▸ **Given exercise**
Reproduce each of the records below word for word.

▸ **Provided entries**
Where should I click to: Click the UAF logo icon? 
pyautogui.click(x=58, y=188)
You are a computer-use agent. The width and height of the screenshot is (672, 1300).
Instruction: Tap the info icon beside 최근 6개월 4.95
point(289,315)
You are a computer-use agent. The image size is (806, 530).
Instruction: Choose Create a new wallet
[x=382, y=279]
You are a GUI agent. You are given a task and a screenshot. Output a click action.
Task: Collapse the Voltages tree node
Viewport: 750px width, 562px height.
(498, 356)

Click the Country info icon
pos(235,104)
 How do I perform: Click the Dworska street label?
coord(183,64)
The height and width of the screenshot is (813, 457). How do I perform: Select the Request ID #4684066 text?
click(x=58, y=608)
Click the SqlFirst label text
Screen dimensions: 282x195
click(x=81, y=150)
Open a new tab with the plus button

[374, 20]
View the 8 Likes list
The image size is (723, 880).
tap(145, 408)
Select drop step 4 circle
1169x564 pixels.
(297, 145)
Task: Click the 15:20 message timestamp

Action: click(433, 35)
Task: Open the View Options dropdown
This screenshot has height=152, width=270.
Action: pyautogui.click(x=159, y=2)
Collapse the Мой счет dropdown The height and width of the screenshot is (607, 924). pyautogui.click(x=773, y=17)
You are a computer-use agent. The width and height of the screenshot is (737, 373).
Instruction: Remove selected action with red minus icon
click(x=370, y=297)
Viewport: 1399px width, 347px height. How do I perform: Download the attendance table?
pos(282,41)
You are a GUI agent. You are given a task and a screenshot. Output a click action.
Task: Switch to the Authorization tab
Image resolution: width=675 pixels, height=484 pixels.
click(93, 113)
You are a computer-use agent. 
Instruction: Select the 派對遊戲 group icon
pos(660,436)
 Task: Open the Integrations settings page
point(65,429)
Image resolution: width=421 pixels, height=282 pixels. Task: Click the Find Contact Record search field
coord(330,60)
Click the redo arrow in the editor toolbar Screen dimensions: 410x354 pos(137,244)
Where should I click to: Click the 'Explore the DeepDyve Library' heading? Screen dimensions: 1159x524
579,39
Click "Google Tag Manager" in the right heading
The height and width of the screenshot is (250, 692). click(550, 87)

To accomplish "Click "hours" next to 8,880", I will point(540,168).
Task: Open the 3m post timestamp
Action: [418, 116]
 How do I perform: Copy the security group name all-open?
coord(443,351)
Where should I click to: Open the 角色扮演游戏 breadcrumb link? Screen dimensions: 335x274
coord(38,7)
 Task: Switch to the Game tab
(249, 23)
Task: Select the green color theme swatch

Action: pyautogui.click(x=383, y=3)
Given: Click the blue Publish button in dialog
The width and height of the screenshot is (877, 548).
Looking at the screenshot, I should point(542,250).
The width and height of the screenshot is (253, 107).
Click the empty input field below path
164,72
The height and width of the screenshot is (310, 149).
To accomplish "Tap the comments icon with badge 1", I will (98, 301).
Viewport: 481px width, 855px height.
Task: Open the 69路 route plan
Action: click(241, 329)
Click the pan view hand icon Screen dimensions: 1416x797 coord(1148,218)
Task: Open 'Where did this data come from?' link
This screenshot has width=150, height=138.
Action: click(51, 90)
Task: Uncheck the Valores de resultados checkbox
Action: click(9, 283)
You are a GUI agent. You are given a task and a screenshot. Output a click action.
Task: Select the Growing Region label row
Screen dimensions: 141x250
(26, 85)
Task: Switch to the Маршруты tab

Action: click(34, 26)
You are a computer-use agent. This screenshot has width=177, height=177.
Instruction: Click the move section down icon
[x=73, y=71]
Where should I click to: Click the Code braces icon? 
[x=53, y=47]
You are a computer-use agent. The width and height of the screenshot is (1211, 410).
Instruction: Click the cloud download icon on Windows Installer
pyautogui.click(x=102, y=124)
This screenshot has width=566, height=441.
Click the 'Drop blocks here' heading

▸ **Result for this exercise**
Where should I click to: Click the UAF logo icon? 
pyautogui.click(x=58, y=188)
You are a computer-use agent. The width and height of the screenshot is (672, 1300).
Instruction: Tap the info icon beside 최근 6개월 4.95
point(289,315)
You are a computer-use agent. The image size is (806, 530).
Instruction: Choose Create a new wallet
[x=382, y=279]
You are a GUI agent. You are given a task and a screenshot. Output a click action.
Task: Collapse the Voltages tree node
Viewport: 750px width, 562px height.
(498, 356)

Click the Country info icon
pos(235,104)
 How do I perform: Click the Dworska street label?
coord(183,64)
The height and width of the screenshot is (813, 457). How do I perform: Select the Request ID #4684066 text?
click(x=58, y=608)
Click the SqlFirst label text
Screen dimensions: 282x195
click(x=81, y=150)
Open a new tab with the plus button

[374, 20]
View the 8 Likes list
The image size is (723, 880).
tap(145, 408)
Select drop step 4 circle
1169x564 pixels.
(297, 145)
Task: Click the 15:20 message timestamp

Action: click(433, 35)
Task: Open the View Options dropdown
This screenshot has height=152, width=270.
Action: pyautogui.click(x=159, y=2)
Collapse the Мой счет dropdown The height and width of the screenshot is (607, 924). pyautogui.click(x=773, y=17)
You are a computer-use agent. The width and height of the screenshot is (737, 373).
Instruction: Remove selected action with red minus icon
click(x=370, y=297)
Viewport: 1399px width, 347px height. How do I perform: Download the attendance table?
pos(282,41)
You are a GUI agent. You are given a task and a screenshot. Output a click action.
Task: Switch to the Authorization tab
Image resolution: width=675 pixels, height=484 pixels.
click(93, 113)
You are a computer-use agent. 
Instruction: Select the 派對遊戲 group icon
pos(660,436)
 Task: Open the Integrations settings page
point(65,429)
Image resolution: width=421 pixels, height=282 pixels. Task: Click the Find Contact Record search field
coord(330,60)
Click the redo arrow in the editor toolbar Screen dimensions: 410x354 pos(137,244)
Where should I click to: Click the 'Explore the DeepDyve Library' heading? Screen dimensions: 1159x524
579,39
Click "Google Tag Manager" in the right heading
The height and width of the screenshot is (250, 692). click(550, 87)

To accomplish "Click "hours" next to 8,880", I will point(540,168).
Task: Open the 3m post timestamp
Action: [418, 116]
 How do I perform: Copy the security group name all-open?
coord(443,351)
Where should I click to: Open the 角色扮演游戏 breadcrumb link? Screen dimensions: 335x274
coord(38,7)
 Task: Switch to the Game tab
(249, 23)
Task: Select the green color theme swatch

Action: pyautogui.click(x=383, y=3)
Given: Click the blue Publish button in dialog
The width and height of the screenshot is (877, 548).
Looking at the screenshot, I should point(542,250).
The width and height of the screenshot is (253, 107).
Click the empty input field below path
164,72
The height and width of the screenshot is (310, 149).
To accomplish "Tap the comments icon with badge 1", I will (98, 301).
Viewport: 481px width, 855px height.
Task: Open the 69路 route plan
Action: click(241, 329)
Click the pan view hand icon Screen dimensions: 1416x797 coord(1148,218)
Task: Open 'Where did this data come from?' link
This screenshot has width=150, height=138.
Action: click(51, 90)
Task: Uncheck the Valores de resultados checkbox
Action: click(9, 283)
You are a GUI agent. You are given a task and a screenshot. Output a click action.
Task: Select the Growing Region label row
Screen dimensions: 141x250
(26, 85)
Task: Switch to the Маршруты tab

Action: click(34, 26)
You are a computer-use agent. This screenshot has width=177, height=177.
Instruction: Click the move section down icon
[x=73, y=71]
Where should I click to: Click the Code braces icon? 
[x=53, y=47]
You are a computer-use agent. The width and height of the screenshot is (1211, 410).
Instruction: Click the cloud download icon on Windows Installer
pyautogui.click(x=102, y=124)
This screenshot has width=566, height=441.
Click the 'Drop blocks here' heading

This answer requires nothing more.